In contrast to the oxygen plasma, plasma chemical treatment in hydrogen does not have a substantial activating effect on the deposited phases. The acidity does not depend much on the nature of Mⁿ⁺. The gold-containing sample has the lowest activity. A linear E _a vs. r correlation is observed for the metallic form of the catalytic siteM0. The reduced state of the modifier has low activity in catalysis. We note that treatment in an H₂ plasma leads to substantial activation of the support: the yield of MEK increases several-fold as a result of the decrease in the activation energy of the reaction and the increase in the pre-exponential factor (the number of active sites). However, adsorption data does not show an increase in the number of acid (electron-acceptor) sites. A preliminary explanation of this result is formation of new catalysis sites in the form of oxygen vacancies and Zr⁺³ ions, stabilized by H⁺.
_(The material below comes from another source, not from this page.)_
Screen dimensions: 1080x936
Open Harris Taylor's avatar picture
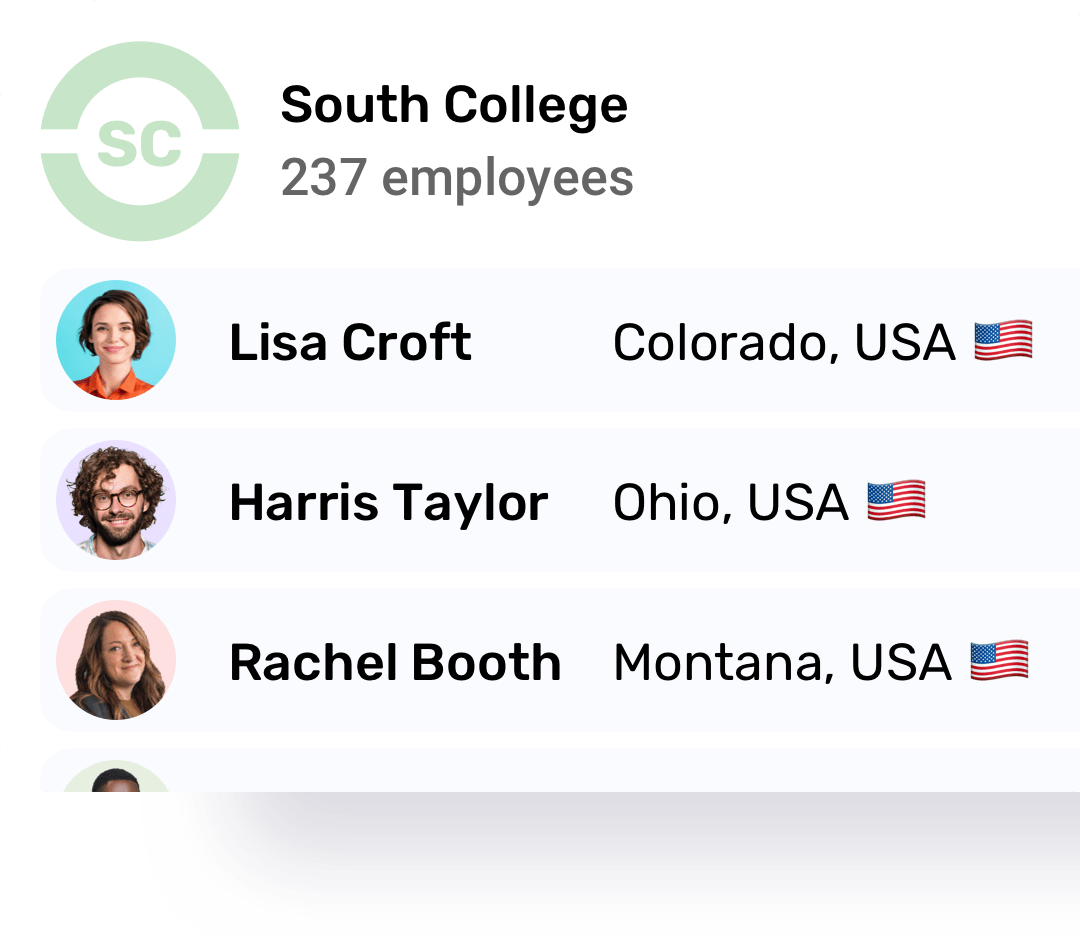click(x=116, y=500)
Thus the experimental data obtained from study of the catalytic activity of Mⁿ⁺/ZrO₂ after plasma chemical treatments, with analysis of the charge state of M, show: 1) the effect of the plasma-forming gas; 2) a linear correlation between the butanol dehydrogenation rate (E _a) and the reduction potential of the active site Mⁿ⁺ for different oxidation states; 3) a linear correlation between E _a and the radius of Min oxidized form (original sample), in semi-reduced form (after O₂ plasma chemical treatment), and in reduced form (H₂ plasma chemical treatment); 4) a many-fold increase in the catalytic activity of the support after H₂ plasma chemical treatment.